● Material provided:
--- Start ---
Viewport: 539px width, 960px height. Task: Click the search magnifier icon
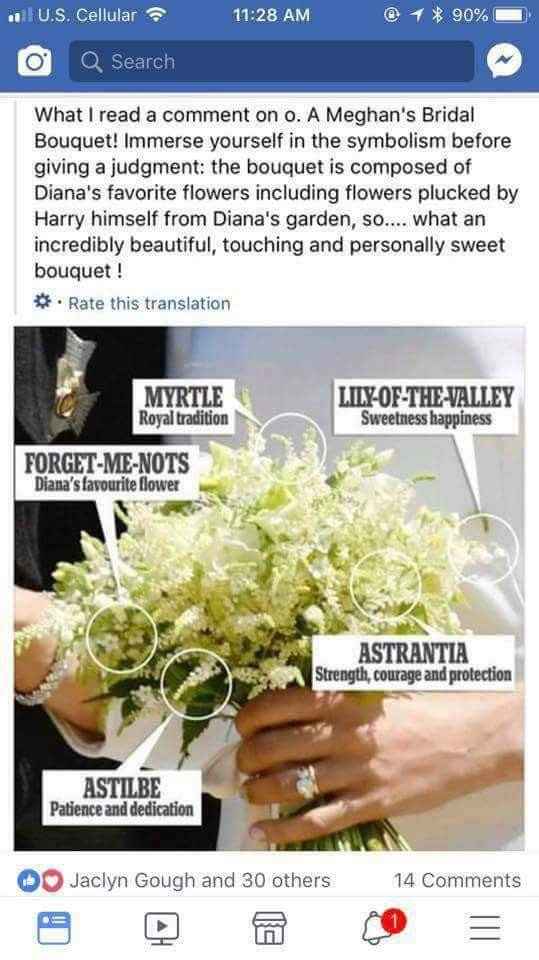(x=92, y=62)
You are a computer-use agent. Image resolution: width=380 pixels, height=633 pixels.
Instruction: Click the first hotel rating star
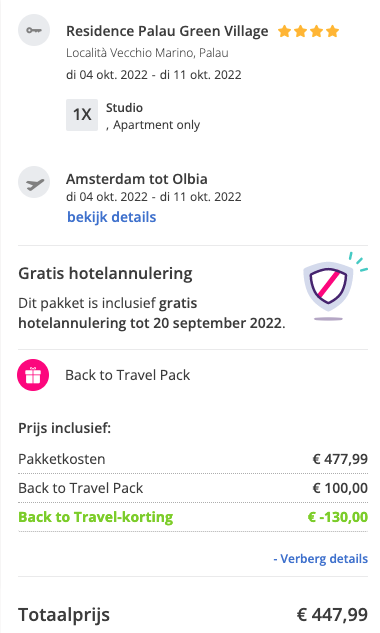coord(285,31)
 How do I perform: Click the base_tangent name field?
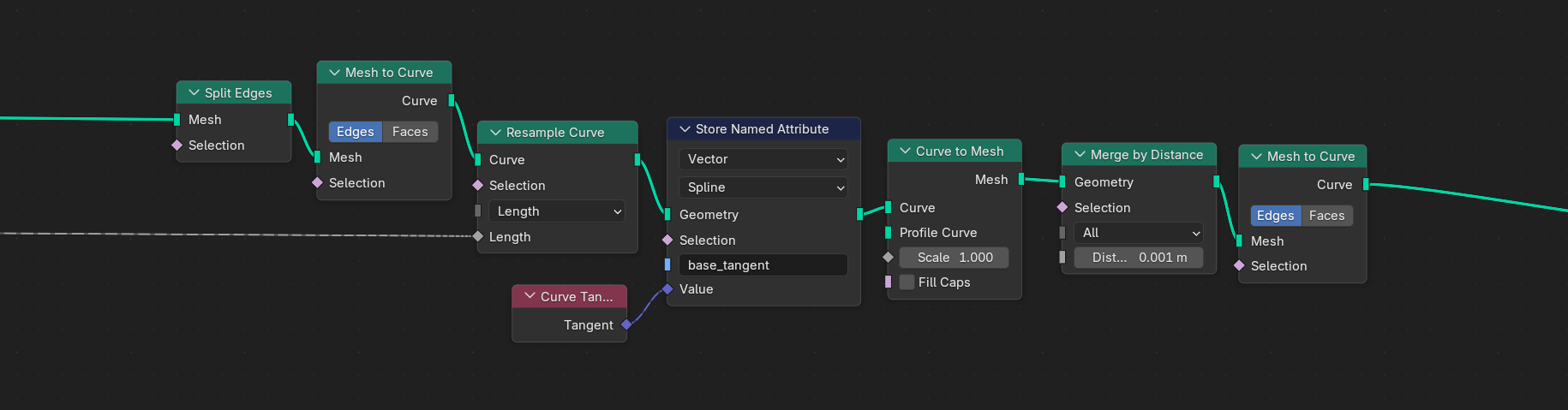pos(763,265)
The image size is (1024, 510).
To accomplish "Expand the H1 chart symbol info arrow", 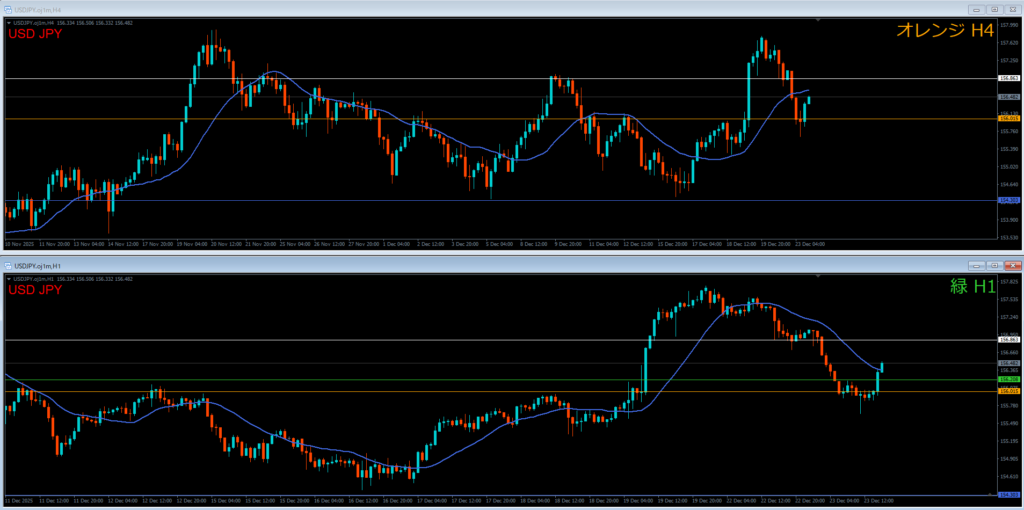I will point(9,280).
--- End ---
--- Start ---
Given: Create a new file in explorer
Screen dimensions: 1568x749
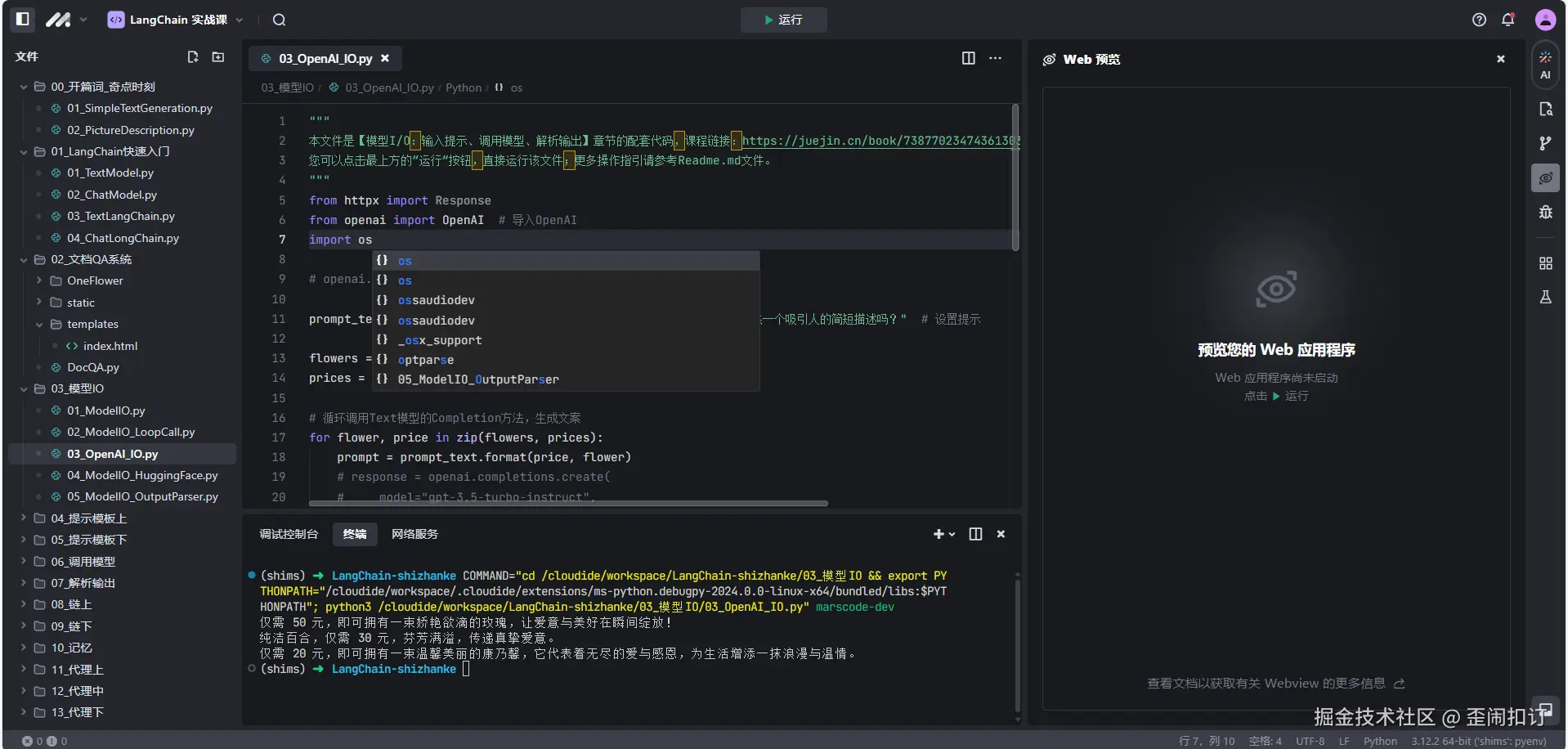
--- End ---
● Your instructions: Repeat the records word for word, starting at the line containing "Given: Create a new file in explorer" and ending after the line containing "Screen dimensions: 1568x749".

● Expected answer:
Given: Create a new file in explorer
Screen dimensions: 1568x749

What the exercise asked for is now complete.